# [Goal of the exercise]
In the listing below, update the lines from the line with "Activate the Lasso" to the line with "point(389,7)" by replacing "Screen dimensions" with "Display size" wherever it appears. Write out those lines again with everything else unchanged.

[Raw records]
^^^^^^^^^^^^^^^^

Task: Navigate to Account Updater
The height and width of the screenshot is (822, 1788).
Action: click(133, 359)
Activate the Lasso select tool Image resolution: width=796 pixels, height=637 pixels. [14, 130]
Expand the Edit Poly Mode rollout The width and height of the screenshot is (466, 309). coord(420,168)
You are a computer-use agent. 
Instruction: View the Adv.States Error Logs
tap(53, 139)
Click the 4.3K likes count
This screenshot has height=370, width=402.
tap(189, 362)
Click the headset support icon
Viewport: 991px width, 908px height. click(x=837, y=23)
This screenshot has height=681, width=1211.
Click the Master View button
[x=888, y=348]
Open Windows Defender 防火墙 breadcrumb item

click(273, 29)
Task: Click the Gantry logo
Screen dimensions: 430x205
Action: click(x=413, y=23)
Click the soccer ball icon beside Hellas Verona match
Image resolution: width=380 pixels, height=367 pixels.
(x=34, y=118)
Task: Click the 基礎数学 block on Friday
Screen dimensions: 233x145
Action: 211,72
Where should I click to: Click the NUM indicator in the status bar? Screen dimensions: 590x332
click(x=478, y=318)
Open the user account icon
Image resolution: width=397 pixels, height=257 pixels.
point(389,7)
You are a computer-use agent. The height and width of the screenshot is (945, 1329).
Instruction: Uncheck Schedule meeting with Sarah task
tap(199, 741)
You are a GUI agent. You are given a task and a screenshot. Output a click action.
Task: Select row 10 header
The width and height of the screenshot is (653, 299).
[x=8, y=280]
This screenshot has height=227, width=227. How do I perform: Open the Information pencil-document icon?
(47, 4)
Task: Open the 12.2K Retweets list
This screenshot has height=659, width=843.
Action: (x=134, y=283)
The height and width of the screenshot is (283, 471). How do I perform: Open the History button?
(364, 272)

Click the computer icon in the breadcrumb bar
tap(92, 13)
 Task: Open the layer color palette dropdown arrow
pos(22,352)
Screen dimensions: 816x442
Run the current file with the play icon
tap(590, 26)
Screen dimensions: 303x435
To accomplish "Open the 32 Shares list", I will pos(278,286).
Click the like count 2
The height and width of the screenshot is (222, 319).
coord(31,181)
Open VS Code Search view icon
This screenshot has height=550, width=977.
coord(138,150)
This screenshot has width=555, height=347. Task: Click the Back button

^^^^^^^^^^^^^^^^

# [Result for this task]
Activate the Lasso select tool Image resolution: width=796 pixels, height=637 pixels. [14, 130]
Expand the Edit Poly Mode rollout The width and height of the screenshot is (466, 309). coord(420,168)
You are a computer-use agent. 
Instruction: View the Adv.States Error Logs
tap(53, 139)
Click the 4.3K likes count
This screenshot has height=370, width=402.
tap(189, 362)
Click the headset support icon
Viewport: 991px width, 908px height. click(x=837, y=23)
This screenshot has height=681, width=1211.
Click the Master View button
[x=888, y=348]
Open Windows Defender 防火墙 breadcrumb item

click(273, 29)
Task: Click the Gantry logo
Display size: 430x205
Action: click(x=413, y=23)
Click the soccer ball icon beside Hellas Verona match
Image resolution: width=380 pixels, height=367 pixels.
(x=34, y=118)
Task: Click the 基礎数学 block on Friday
Display size: 233x145
Action: 211,72
Where should I click to: Click the NUM indicator in the status bar? Display size: 590x332
click(x=478, y=318)
Open the user account icon
Image resolution: width=397 pixels, height=257 pixels.
point(389,7)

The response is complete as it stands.